> [Aim of the exercise]: Rewrite the part of the records that opens with the line containing "Enable input monitoring on the host track" and closes with the line containing "Action: pos(208,151)", changing "summary" to "overview" and leaving everything else as it is.

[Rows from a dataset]
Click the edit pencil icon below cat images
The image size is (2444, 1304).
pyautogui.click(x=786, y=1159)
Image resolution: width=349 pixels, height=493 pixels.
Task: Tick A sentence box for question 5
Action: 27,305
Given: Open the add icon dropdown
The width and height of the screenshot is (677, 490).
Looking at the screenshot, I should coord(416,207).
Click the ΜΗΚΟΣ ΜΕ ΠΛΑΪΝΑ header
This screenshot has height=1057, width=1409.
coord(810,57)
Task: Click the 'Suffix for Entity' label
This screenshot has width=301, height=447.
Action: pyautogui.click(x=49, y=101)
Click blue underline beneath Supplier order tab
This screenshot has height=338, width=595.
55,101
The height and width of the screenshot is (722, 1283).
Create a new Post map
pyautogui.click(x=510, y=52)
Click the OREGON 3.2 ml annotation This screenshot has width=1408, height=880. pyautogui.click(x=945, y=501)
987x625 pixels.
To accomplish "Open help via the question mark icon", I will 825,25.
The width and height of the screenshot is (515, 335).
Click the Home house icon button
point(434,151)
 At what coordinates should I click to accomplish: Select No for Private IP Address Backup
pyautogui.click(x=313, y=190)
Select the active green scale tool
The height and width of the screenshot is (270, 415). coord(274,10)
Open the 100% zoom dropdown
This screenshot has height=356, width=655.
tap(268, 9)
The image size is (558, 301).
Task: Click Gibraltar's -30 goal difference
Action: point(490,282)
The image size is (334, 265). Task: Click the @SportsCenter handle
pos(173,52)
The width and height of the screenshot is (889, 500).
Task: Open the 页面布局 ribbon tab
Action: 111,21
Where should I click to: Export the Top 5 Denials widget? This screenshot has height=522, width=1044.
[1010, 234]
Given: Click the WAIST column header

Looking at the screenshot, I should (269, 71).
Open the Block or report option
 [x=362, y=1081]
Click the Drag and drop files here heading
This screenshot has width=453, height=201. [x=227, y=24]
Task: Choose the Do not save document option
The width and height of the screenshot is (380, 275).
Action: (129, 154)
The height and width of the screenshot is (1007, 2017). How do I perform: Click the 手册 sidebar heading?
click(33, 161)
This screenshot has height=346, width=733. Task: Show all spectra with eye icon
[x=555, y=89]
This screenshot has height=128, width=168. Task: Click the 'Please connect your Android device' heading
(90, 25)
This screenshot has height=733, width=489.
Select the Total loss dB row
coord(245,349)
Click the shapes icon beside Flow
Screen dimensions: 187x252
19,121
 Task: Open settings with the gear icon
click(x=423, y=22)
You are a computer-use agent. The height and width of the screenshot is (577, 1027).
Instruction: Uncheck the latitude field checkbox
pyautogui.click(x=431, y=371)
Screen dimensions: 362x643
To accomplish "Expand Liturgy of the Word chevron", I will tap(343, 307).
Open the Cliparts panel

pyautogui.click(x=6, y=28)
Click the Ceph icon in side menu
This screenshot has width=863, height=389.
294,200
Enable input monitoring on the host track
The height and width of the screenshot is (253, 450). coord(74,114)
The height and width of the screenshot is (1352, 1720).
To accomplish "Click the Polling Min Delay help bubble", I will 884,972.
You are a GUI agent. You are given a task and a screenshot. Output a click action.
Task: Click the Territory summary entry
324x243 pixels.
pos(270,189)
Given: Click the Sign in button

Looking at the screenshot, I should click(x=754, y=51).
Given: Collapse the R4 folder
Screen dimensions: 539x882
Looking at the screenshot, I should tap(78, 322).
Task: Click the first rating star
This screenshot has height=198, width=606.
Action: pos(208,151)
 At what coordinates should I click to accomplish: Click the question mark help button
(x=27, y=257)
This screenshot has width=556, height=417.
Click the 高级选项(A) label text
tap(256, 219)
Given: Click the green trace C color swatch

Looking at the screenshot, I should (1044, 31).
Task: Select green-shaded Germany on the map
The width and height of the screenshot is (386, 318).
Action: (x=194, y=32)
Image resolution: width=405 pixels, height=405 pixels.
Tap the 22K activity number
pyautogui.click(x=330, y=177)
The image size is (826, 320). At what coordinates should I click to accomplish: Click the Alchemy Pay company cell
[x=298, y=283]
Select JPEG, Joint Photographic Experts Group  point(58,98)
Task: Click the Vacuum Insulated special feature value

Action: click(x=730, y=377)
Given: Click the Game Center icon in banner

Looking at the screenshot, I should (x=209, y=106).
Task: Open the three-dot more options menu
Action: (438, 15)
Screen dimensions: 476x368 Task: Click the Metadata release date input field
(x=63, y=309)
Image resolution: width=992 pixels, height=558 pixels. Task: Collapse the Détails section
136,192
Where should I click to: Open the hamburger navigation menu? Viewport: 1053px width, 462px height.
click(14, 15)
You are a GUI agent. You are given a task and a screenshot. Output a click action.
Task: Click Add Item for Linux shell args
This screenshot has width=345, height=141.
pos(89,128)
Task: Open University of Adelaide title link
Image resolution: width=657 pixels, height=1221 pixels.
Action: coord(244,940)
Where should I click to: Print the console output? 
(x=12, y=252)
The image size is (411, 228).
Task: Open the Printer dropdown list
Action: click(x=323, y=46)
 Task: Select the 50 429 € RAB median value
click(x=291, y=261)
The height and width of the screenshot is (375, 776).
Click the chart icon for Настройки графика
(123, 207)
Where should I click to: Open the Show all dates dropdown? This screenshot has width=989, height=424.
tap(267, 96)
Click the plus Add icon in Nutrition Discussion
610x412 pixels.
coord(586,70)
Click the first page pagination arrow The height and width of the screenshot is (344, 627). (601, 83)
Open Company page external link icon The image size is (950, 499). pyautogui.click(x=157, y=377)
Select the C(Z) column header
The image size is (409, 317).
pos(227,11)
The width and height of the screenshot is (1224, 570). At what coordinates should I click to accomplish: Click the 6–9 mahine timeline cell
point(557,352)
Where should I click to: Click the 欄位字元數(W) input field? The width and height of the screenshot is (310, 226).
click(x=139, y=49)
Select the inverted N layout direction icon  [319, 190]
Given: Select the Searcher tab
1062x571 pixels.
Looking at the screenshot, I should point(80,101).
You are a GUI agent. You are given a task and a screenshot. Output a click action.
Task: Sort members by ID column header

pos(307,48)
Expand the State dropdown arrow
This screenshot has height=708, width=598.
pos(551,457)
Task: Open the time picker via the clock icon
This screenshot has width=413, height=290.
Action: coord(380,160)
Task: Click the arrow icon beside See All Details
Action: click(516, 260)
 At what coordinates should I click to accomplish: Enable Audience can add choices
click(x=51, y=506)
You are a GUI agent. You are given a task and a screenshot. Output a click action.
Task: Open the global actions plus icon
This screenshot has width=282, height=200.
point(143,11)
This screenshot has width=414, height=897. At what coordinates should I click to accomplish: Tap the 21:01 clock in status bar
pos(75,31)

> [Response for this exercise]:
Enable input monitoring on the host track
The height and width of the screenshot is (253, 450). coord(74,114)
The height and width of the screenshot is (1352, 1720).
To accomplish "Click the Polling Min Delay help bubble", I will 884,972.
You are a GUI agent. You are given a task and a screenshot. Output a click action.
Task: Click the Territory overview entry
324x243 pixels.
pos(270,189)
Given: Click the Sign in button

Looking at the screenshot, I should click(x=754, y=51).
Given: Collapse the R4 folder
Screen dimensions: 539x882
Looking at the screenshot, I should tap(78, 322).
Task: Click the first rating star
This screenshot has height=198, width=606.
Action: pos(208,151)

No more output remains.